Afterwards, our conversation turned towards my marriage, he enquired about my relationship with my wife and family members. We spoke about the feminine aspect in creation, and the importance of honoring that embodiment as divine.
“Whenever you encounter a female,” he said, “always visualize yourself that you are in the presence of the Divine Mother. Whether it’s your wife, your mother, family members, or any other woman you meet. Constantly remind yourself: This is the Goddess, right here. She’s with me right now. Mentally bow before Her, in the image of the woman in front of you. If you do this, not only are you honoring all women and controlling your thoughts and impulses as a male, but you will become more enlightened as you progress, with this practice. You’ll begin to see her everywhere, and in everything.”
Even now, some 20 years after, I reflect back on his words, imbued with deep devotion towards the feminine embodiment of the Divine and wonder at how different the world would be, if we all but strove, even for a few moments, to put into practice his simple suggestion.

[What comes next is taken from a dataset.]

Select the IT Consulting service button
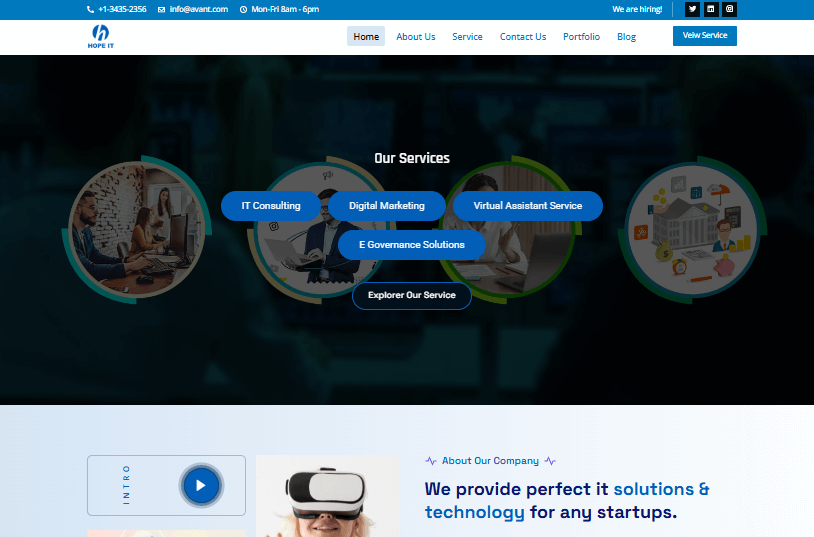271,206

Being in his company, as our conversation inevitably came towards the end, I pressed my advantage and enquired about his one-on-one interactions with Yogananda while he was living. By 1951, Yogananda was not only a world teacher by then, but an extremely accomplished and enlightened Yogi, and by all accounts, was a remarkable being. How simple and elegant, his response:
“You know, Joey…it’s hard to explain, but when I was in his [Yogananda’s] presence, I just felt so happy. Yogananda was so blissful, no matter what, that his peace and bliss just overflowed to anyone who happened to be in his company. I just felt so happy whenever he was around.”

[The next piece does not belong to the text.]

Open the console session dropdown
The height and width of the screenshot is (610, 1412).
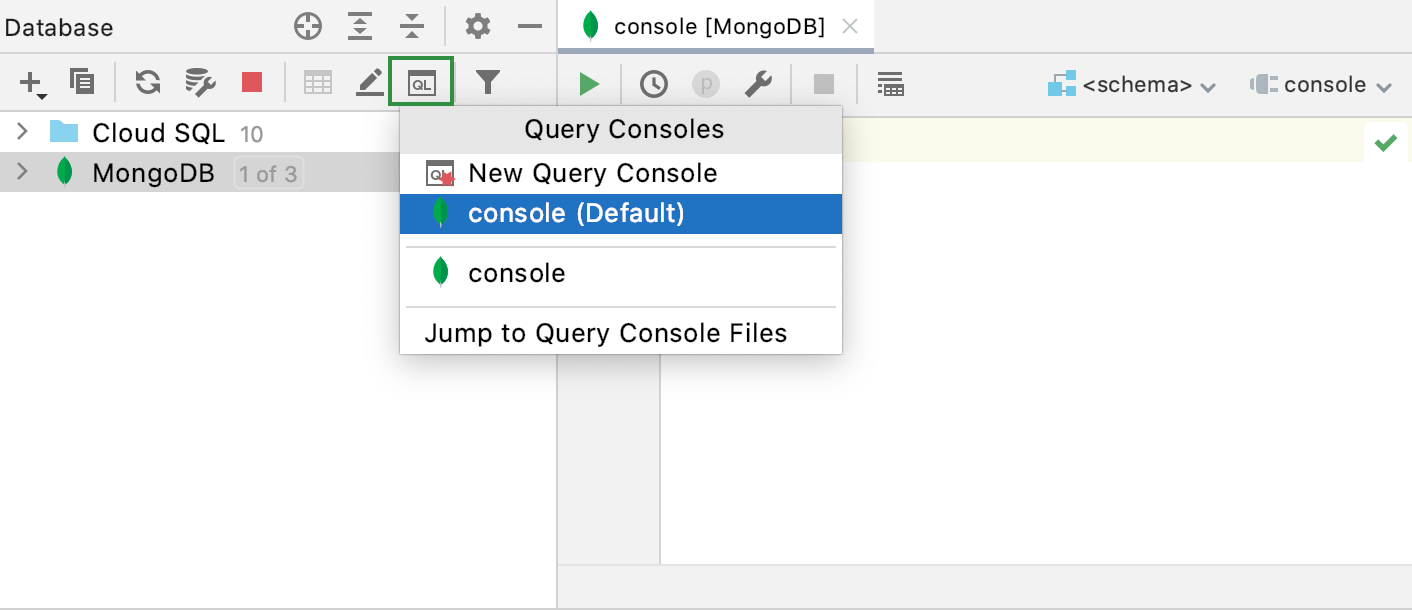point(1322,84)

He continued: “But then, after he passed, I realized…if I visualize him strong enough, I feel that same happiness. And it doesn’t matter if you knew him or not, anyone can feel that sense of happiness and bliss if they meditate on his form. Just close your eyes and see him there, you’ll start feeling just as happy as I did when he was around.”
How simple his explanation, yet how elegant! How devoted he was to his spiritual teacher. In the end, I realized – it doesn’t matter which form you use to connect with the Divine. For Bimalananda, his teacher was Divine, and the Divine was fully embodied in his teacher. The more he meditated on his form, the more the Divine entered into his heart. And his heart was indeed, always full.
It’s funny how spending a little time with someone can have such a tremendous impact on you. When I think back on my life journey up until now, whenever I feel disconnected, all I have to do is visualize that form of the Divine Beloved. Standing in that Bhāvana, that deep feeling of contemplation, we eventually become what our hearts dwell upon.
Whenever we contemplate the Divine, through meditation, mantra or any other practice, it becomes extremely helpful for us to remain connected to our motivation for doing so, lest it become reduced to a mechanical practice. To connect to the heart, we need to find the switch that connects us. This is why contemplative practices are as much of an art form as they are a ritual or technique. Bhāvana itself is not a technique per se…just as you would greet a loved one, or a best friend after separation, when you sit down to contemplate…stand into that loving presence. Convince yourself, as Bimalananda did, that the Divine Form – in whatever form that is – is gazing lovingly upon you, and accepting you for who you are. In due time, we realize that – in reality – we are never separate from the Divine. But we do still need to remind ourselves, every now and again.
Thank you, Bimalananda – I want you to know that I haven’t forgotten your advice, and keep trying. I bow to the divine image that dwells in you. And to your great teacher as well, who continues to inspire me as well as others.